> **Given passage**
John McAfee: 'I'll crack the San Bernardino Apple iPhone or I'll eat my shoe'

McAfee's dope-smoking hackers will have that iPhone cracked, lickety-split

John McAfee, the colourful chap who founded (and long since sold off) McAfee anti-virus, has offered to crack the iPhone belonging to the San Bernardino terrorist Syed Rizwan Farook - or eat his shoe if he fails.

The iPhone is at the centre of a row between the US authorities, who want Apple to break the security of the device so that they can access its data, and Apple, who argue that what they are being asked to do would compromise the security of every iPhone.

Publicity shy McAfee has therefore stepped in. In a blistering op-ed penned for Business Insider, McAfee takes Apple's side, but suggests that he and his team of hackers could crack the device's security quite easily, given a little time.

"No matter how you slice this pie, if the government succeeds in getting this backdoor, it will eventually get a backdoor into all encryption, and our world, as we know it, is over. In spite of the FBI's claim that it would protect the backdoor, we all know that's impossible," he wrote.

"There are bad apples everywhere, and there only needs to be one in the US government. Then a few million dollars, some beautiful women (or men), and a yacht trip to the Caribbean might be all it takes for our enemies to have full access to our secrets."

McAfee goes on to suggest that, ultimately, the problem is that the FBI does not have the manpower to do what he and his posse of weed smoking, pierced hackers could do in a short time.

"With all due respect to Tim Cook and Apple, I work with a team of the best hackers on the planet. These hackers attend Defcon in Las Vegas, and they are legends in their local hacking groups, such as HackMiami," he said.

> **Data excerpts**
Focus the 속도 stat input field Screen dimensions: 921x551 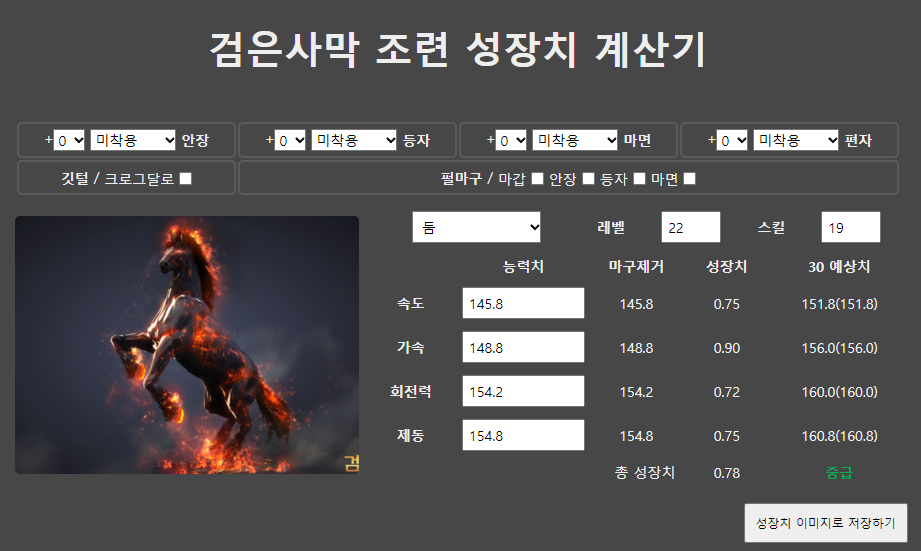click(x=523, y=304)
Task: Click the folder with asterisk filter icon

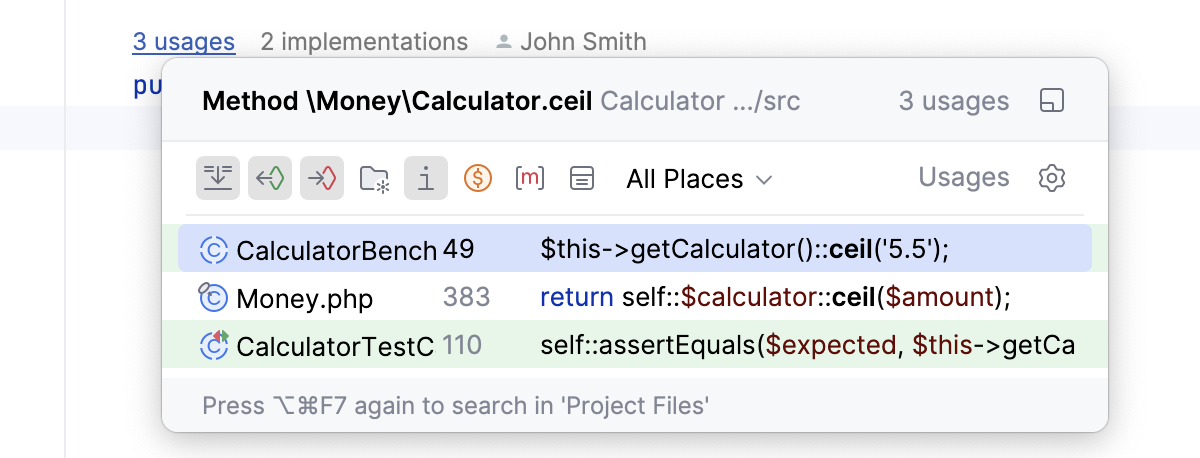Action: (x=374, y=179)
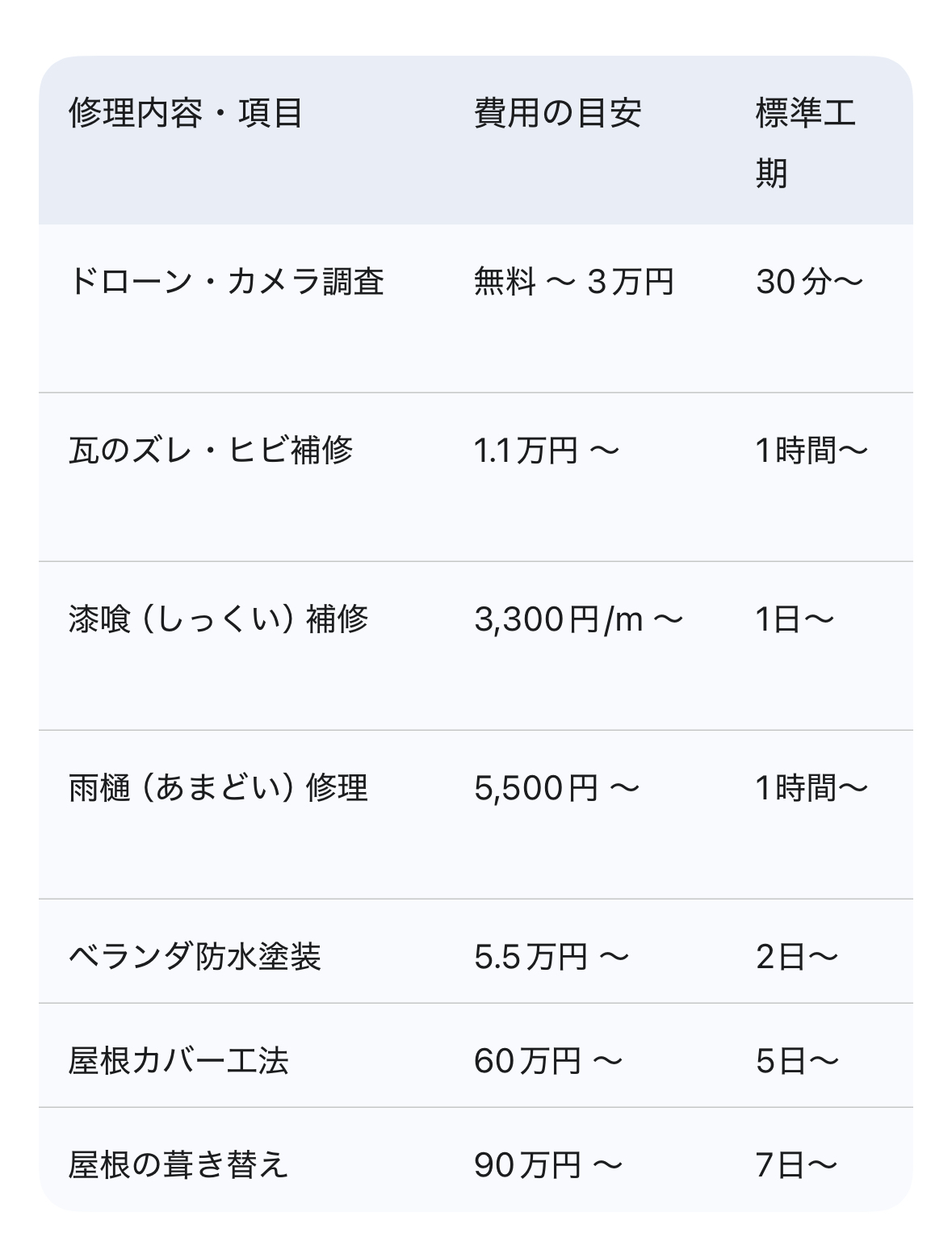
Task: Select the 屋根の葺き替え row label
Action: tap(178, 1165)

> **Complete the following**
**1)** In the article on John McAfee's offer to crack the San Bernardino iPhone, why does McAfee say the FBI's promise to protect the backdoor cannot be kept? Answer in one to three sentences.
**2)** Pick up the article on John McAfee's offer to crack the San Bernardino iPhone after its final sentence and keep writing it.

> **Answers to the exercises**
**1)** McAfee says there are bad apples everywhere, and it takes only one in the US government. A few million dollars, some beautiful women (or men) and a yacht trip to the Caribbean might be enough for enemies to gain full access to the country's secrets.

**2)**
"They are all prodigies with talents that defy normal human comprehension. About 75 per cent are social engineers. The remainder are hardcore coders. I would eat my shoe on the Neil Cavuto show if we could not break the encryption on the San Bernardino phone. This is a pure and simple fact.

"And why do the best hackers on the planet not work for the FBI? Because the FBI will not hire anyone with a 24-inch purple mohawk, 10-gauge ear piercings, and a tattooed face who demands to smoke weed while working, and won't work for less than $500,000 a year.

"Cyber science is not just something you can learn. It is an innate talent. A room full of Stanford computer science graduates cannot compete with a true hacker without even a high-school education," he said, before we all stopped making eye contact and started slowly moving away from him.

"So here is my offer to the FBI. I will, free of charge, decrypt the information on the San Bernardino phone with my team. We will primarily use social engineering, and it will take us three weeks," he added in closing.

"If you accept my offer you will not need to ask Apple to place a backdoor in its product, which would be the beginning of the end of America.

"If you doubt my credentials, Google 'cybersecurity legend' and see whose name is the only name that appears in the first 10 results out of more than a quarter of a million."